CDAMS : An excellent adsorbent for the removal of aqueous Ni2+

Title : CDAMS : An excellent adsorbent for the removal of aqueous Ni2+

Abstract:

The current study focuses on the green synthesis of aqueous-stable and highly fluorescent carbon dots (CD) via a hydrothermal treatment of Ficus benghalensis tender leaf extract. UV-visible spectroscopy, fluorescence spectroscopy, HRTEM, DLS, Zeta Potential, FTIR, and other techniques were used to characterise the synthesised CD. CD with a blue-green fluorescence emission at 317 nm had an average size of 2.28 nm. Heavy metal-binding efficiency and adsorption affinity of the CD was evaluated by spectroscopy methods, which showed high selectivity and specificity nickel amongst the different tested heavy metals with a LOD 0.000014 μmol/mL. Further, we functionalized mesoporous silica (MS) with the prepared CD to generate an adsorbent (CD@MS) for purification of contaminated water.

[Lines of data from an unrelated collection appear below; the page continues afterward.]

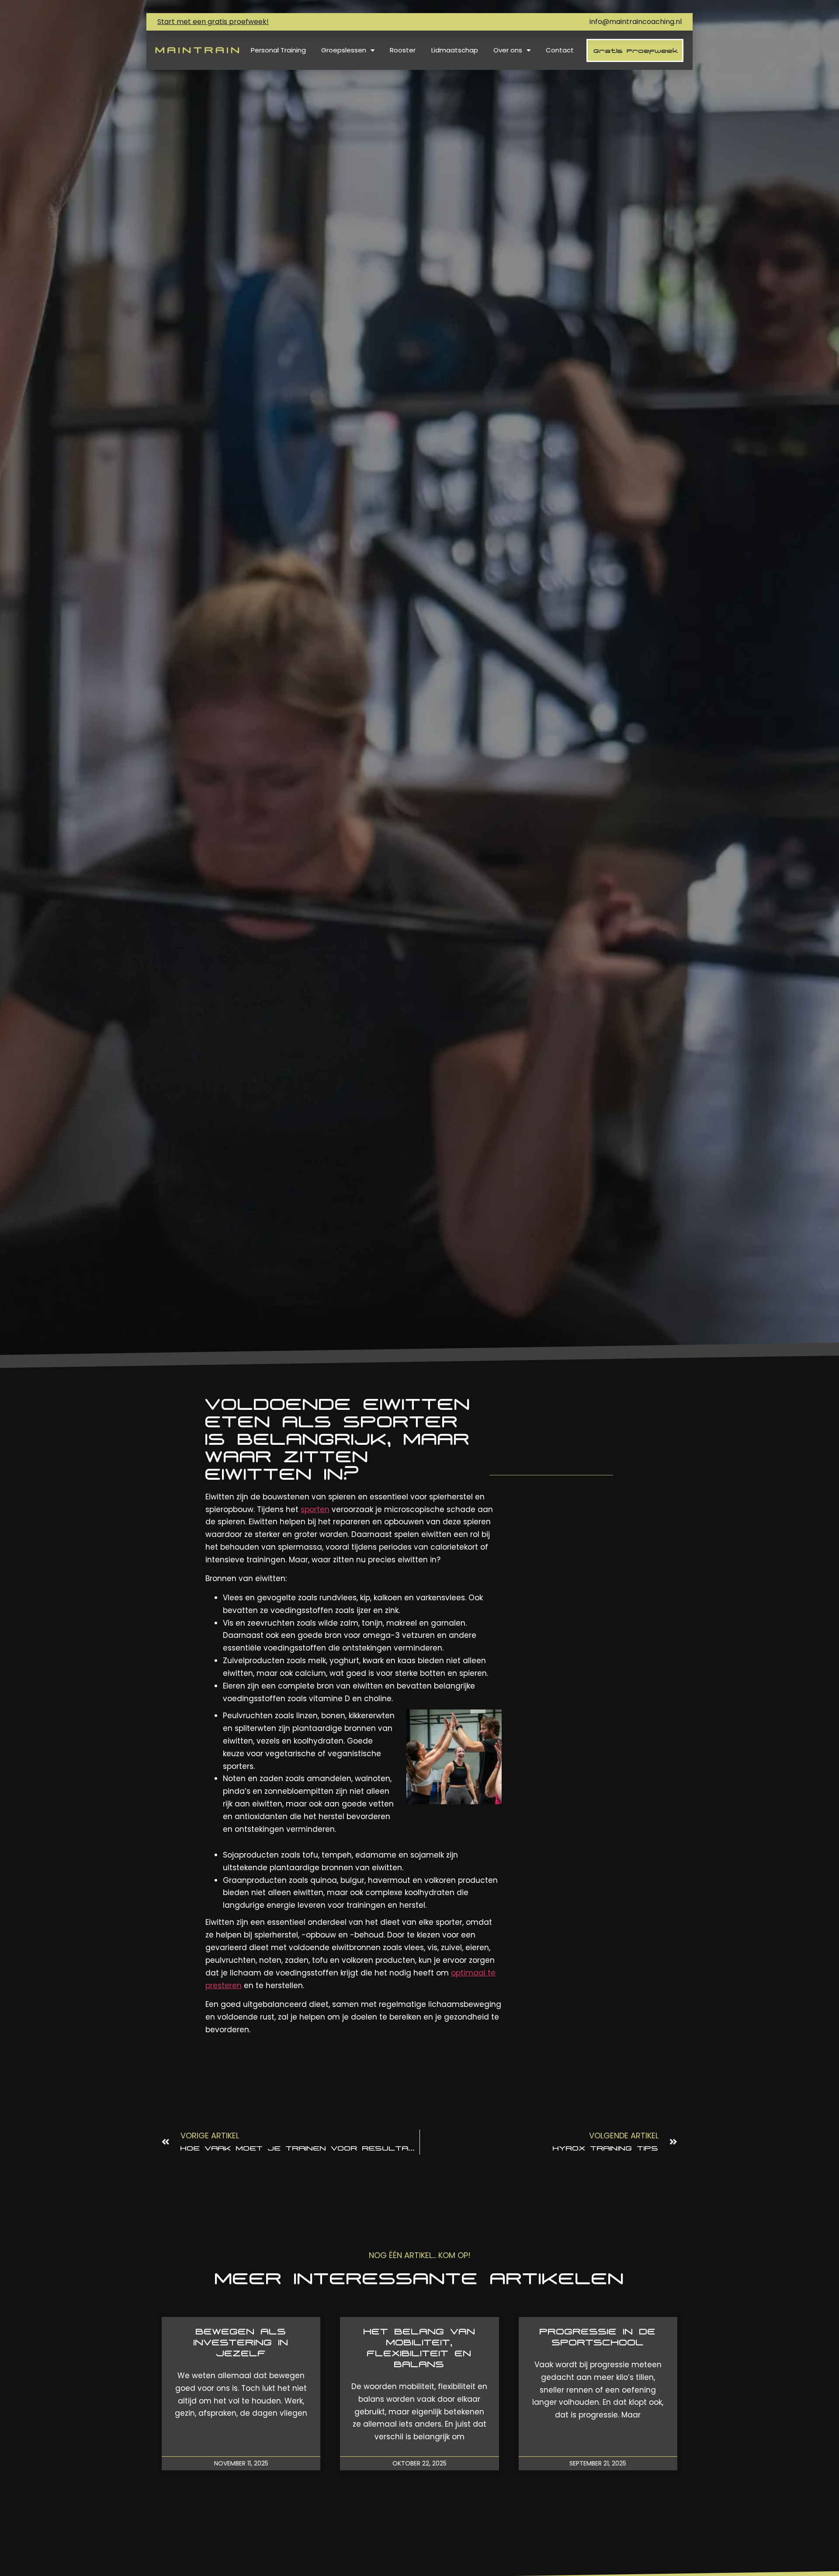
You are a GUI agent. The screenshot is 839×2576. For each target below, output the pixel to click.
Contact (560, 50)
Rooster (403, 50)
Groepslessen (343, 50)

To determine the suitable adsorption isotherm, a series of batch tests were conducted. The experiment results examined the Langmuir, Freundlich, and Tempkin equilibrium isotherms, and associated parameters were calculated. The Langmuir isotherm gives a great match with experimental data, according to the findings. The kinetic experiments revealed that the adsorption obeys pseudo-second-order kinetics. Moreover, a column-based purification strategy was developed by conjugation of MS@CD. Through the column Small Bed Adsorption (SBA) studies breakthrough curves were plotted by changing MS-CQDs bed height. Finally, the ideal breakthrough curves were plotted, and characteristics needed to construct fixed-bed adsorption columns on an industrial scale such as bed capacity, length of the new bed, the time required for complete bed saturation at infinite rapid adsorption T_S and the breakthrough times T_b were analyzed for all scenario.

Audience take-away:

• Audience can learn the feasible biogenic synthesis of Carbon Dots from Ficus benghalensis.
• Evaluation of heavy metal-binding efficiency and adsorption affinity of the CD by spectroscopy methods.
• Adsorption kinetics and thermodynamics.

Biography:

M P Ajith completed his undergraduate studies in zoology at CMS College Campus, Kottayam of Mahatma Gandhi University, Kerala in 2015. In 2017, he received his post-graduation degree in zoology from Gandhigram Rural University, Tamil Nadu, India. His postgraduation research topic was on iron oxide nanoparticles and their environmental applications. Then he joined at University of Madras, Chennai, India for M.Phil. research. Currently, he is a PhD scholar at the School of Environmental Sciences, Jawaharlal Nehru University, New Delhi., India under the supervision of Prof. Paulraj Rajamani. His area of interest is nanobiotechnology, organic quantum dots, water purification, pollutant sensing and decontamination.